L’accusé maintenant âgé de 18 ans, mais qui avait 17 ans au moment des gestes allégués, ne peut être identifié étant donné que les procédures se déroulent selon la Loi sur le système de justice pénale pour adolescents.
L’accusé maintenant âgé de 18 ans, mais qui avait 17 ans au moment des gestes allégués, ne peut être identifié étant donné que les procédures se déroulent selon la Loi sur le système de justice pénale pour adolescents.

La mère de Thomas Cameron exclue d'une partie de l'enquête préliminaire

René-Charles Quirion
René-Charles Quirion
La Tribune
La mère de Thomas Cameron a pu assister à l’enquête préliminaire de l’individu de 18 ans accusé du meurtre au premier degré de son fils survenu au parc Adrien-Cambron de Sherbrooke en août 2019, mais avec certaines restrictions.

La déclaration faite aux policiers à la suite des tragiques événements du 3 août 2019 fait d’elle un témoin potentiel qui pourrait être appelé à la barre lors d’un éventuel procès.

Les procureures aux poursuites criminelles Me Véronique Champagne et Me Nathalie Robidoux ainsi que l’avocate de la défense Me Kim Dingman se sont entendues sur une liste de témoignages auxquels elle pourra assister au palais de justice de Sherbrooke.

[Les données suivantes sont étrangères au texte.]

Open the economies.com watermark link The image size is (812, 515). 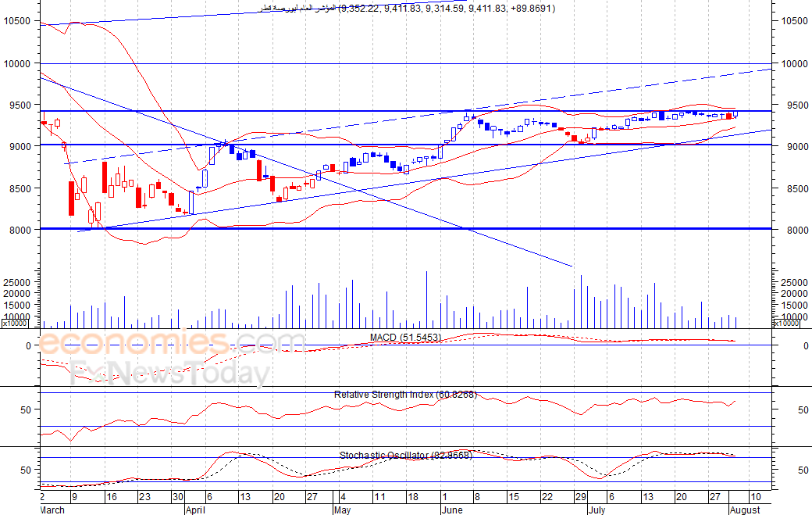[x=172, y=342]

Avec une empathie exprimée à la mère de Thomas Cameron et de ses droits comme victime, la juge Claire Desgens de la Cour du Québec lui a permis d’assister aux témoignages de certains témoins afin de protéger les droits de l’accusé à un procès juste et équitable de même qu’à une défense pleine et entière.

«C’est la seule façon de protéger la tenue d’un procès juste et équitable. C’est autant dans votre intérêt que celle de la mémoire de votre fils »,  a expliqué la juge Desgens au début de l’enquête préliminaire, mardi, au palais de justice de Sherbrooke.

L’accusé conteste l’accusation de meurtre au premier degré qui a été portée contre lui dès le début des procédures.

L’accusé maintenant âgé de 18 ans, mais qui avait 17 ans au moment des gestes allégués, ne peut être identifié étant donné que les procédures se déroulent selon la Loi sur le système de justice pénale pour adolescents.

Une ordonnance de non-publication, émise dès le début des procédures, empêche de relever le contenu des témoignages qui seront entendus au cours des quatre jours d’audience.

Étant donné la diffusion virtuelle de l’audience, la juge Desgens a redoublé les mesures préventives afin que l’ordonnance de non-publication soit respectée.

La juge a d’ailleurs refusé que certaines personnes assistent à l’audition par visioconférence étant donné qu’ils pourraient être appelés à la barre comme témoin lors des procédures.

Étant donné que les parents de l’accusé ont été rencontrés comme témoins, la juge a interdit qu’ils puissent assister à l’enquête préliminaire.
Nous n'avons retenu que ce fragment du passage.